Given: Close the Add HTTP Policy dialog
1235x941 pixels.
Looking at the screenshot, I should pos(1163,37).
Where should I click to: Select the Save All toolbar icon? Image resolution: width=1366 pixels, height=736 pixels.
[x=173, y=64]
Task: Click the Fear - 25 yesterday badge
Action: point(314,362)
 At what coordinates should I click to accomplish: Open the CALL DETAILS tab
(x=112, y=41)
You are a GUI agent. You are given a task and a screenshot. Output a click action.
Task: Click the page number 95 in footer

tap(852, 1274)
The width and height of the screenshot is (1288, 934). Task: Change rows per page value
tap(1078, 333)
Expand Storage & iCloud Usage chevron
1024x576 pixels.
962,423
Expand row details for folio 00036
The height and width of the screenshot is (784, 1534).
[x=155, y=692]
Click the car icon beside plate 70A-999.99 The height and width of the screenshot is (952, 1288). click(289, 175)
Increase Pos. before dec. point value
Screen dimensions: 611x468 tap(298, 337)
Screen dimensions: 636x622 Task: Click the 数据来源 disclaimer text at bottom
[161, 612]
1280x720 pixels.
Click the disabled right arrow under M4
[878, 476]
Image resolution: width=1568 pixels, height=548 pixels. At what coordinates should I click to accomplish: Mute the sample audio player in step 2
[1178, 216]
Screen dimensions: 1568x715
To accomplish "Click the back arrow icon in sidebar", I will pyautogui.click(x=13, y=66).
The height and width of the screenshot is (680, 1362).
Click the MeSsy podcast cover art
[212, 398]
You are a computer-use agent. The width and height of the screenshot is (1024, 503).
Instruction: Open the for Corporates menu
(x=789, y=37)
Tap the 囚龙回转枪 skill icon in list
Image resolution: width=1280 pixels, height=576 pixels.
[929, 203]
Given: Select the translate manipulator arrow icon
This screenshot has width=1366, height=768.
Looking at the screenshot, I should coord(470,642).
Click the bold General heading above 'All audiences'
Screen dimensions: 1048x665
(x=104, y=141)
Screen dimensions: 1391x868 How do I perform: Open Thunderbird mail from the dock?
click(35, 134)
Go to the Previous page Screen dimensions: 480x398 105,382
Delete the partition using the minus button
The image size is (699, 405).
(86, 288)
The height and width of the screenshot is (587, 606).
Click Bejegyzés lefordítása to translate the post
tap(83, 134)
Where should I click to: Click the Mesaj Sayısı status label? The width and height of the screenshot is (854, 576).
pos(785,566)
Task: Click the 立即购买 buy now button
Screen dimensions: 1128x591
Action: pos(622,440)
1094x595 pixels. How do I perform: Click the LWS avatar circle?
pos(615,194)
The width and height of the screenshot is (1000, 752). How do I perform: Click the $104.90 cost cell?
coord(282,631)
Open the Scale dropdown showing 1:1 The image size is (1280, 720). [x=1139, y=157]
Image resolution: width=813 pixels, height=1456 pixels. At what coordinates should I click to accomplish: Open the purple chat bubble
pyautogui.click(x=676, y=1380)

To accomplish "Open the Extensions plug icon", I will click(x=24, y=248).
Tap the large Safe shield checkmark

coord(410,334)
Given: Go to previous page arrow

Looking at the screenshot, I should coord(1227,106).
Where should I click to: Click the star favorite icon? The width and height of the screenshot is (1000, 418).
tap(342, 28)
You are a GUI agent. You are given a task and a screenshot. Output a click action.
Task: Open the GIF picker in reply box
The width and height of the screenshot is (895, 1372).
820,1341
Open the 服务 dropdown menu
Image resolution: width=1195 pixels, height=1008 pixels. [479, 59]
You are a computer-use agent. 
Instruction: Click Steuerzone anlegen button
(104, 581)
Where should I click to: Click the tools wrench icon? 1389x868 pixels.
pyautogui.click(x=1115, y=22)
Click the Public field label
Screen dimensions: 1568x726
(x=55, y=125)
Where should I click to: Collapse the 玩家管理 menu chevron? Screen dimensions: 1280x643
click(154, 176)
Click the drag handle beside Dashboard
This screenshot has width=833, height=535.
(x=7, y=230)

----------------------------------------

Work required >> Give back the whole of the data above, exactly as written.

Exercise result >>
Given: Close the Add HTTP Policy dialog
1235x941 pixels.
Looking at the screenshot, I should pos(1163,37).
Where should I click to: Select the Save All toolbar icon? Image resolution: width=1366 pixels, height=736 pixels.
[x=173, y=64]
Task: Click the Fear - 25 yesterday badge
Action: point(314,362)
 At what coordinates should I click to accomplish: Open the CALL DETAILS tab
(x=112, y=41)
You are a GUI agent. You are given a task and a screenshot. Output a click action.
Task: Click the page number 95 in footer

tap(852, 1274)
The width and height of the screenshot is (1288, 934). Task: Change rows per page value
tap(1078, 333)
Expand Storage & iCloud Usage chevron
1024x576 pixels.
962,423
Expand row details for folio 00036
The height and width of the screenshot is (784, 1534).
[x=155, y=692]
Click the car icon beside plate 70A-999.99 The height and width of the screenshot is (952, 1288). click(289, 175)
Increase Pos. before dec. point value
Screen dimensions: 611x468 tap(298, 337)
Screen dimensions: 636x622 Task: Click the 数据来源 disclaimer text at bottom
[161, 612]
1280x720 pixels.
Click the disabled right arrow under M4
[878, 476]
Image resolution: width=1568 pixels, height=548 pixels. At what coordinates should I click to accomplish: Mute the sample audio player in step 2
[1178, 216]
Screen dimensions: 1568x715
To accomplish "Click the back arrow icon in sidebar", I will pyautogui.click(x=13, y=66).
The height and width of the screenshot is (680, 1362).
Click the MeSsy podcast cover art
[212, 398]
You are a computer-use agent. The width and height of the screenshot is (1024, 503).
Instruction: Open the for Corporates menu
(x=789, y=37)
Tap the 囚龙回转枪 skill icon in list
Image resolution: width=1280 pixels, height=576 pixels.
[929, 203]
Given: Select the translate manipulator arrow icon
This screenshot has width=1366, height=768.
Looking at the screenshot, I should coord(470,642).
Click the bold General heading above 'All audiences'
Screen dimensions: 1048x665
(x=104, y=141)
Screen dimensions: 1391x868 How do I perform: Open Thunderbird mail from the dock?
click(35, 134)
Go to the Previous page Screen dimensions: 480x398 105,382
Delete the partition using the minus button
The image size is (699, 405).
(86, 288)
The height and width of the screenshot is (587, 606).
Click Bejegyzés lefordítása to translate the post
tap(83, 134)
Where should I click to: Click the Mesaj Sayısı status label? The width and height of the screenshot is (854, 576).
pos(785,566)
Task: Click the 立即购买 buy now button
Screen dimensions: 1128x591
Action: pos(622,440)
1094x595 pixels. How do I perform: Click the LWS avatar circle?
pos(615,194)
The width and height of the screenshot is (1000, 752). How do I perform: Click the $104.90 cost cell?
coord(282,631)
Open the Scale dropdown showing 1:1 The image size is (1280, 720). [x=1139, y=157]
Image resolution: width=813 pixels, height=1456 pixels. At what coordinates should I click to accomplish: Open the purple chat bubble
pyautogui.click(x=676, y=1380)

To accomplish "Open the Extensions plug icon", I will click(x=24, y=248).
Tap the large Safe shield checkmark

coord(410,334)
Given: Go to previous page arrow

Looking at the screenshot, I should coord(1227,106).
Where should I click to: Click the star favorite icon? The width and height of the screenshot is (1000, 418).
tap(342, 28)
You are a GUI agent. You are given a task and a screenshot. Output a click action.
Task: Open the GIF picker in reply box
The width and height of the screenshot is (895, 1372).
820,1341
Open the 服务 dropdown menu
Image resolution: width=1195 pixels, height=1008 pixels. [479, 59]
You are a computer-use agent. 
Instruction: Click Steuerzone anlegen button
(104, 581)
Where should I click to: Click the tools wrench icon? 1389x868 pixels.
pyautogui.click(x=1115, y=22)
Click the Public field label
Screen dimensions: 1568x726
(x=55, y=125)
Where should I click to: Collapse the 玩家管理 menu chevron? Screen dimensions: 1280x643
click(154, 176)
Click the drag handle beside Dashboard
This screenshot has width=833, height=535.
(x=7, y=230)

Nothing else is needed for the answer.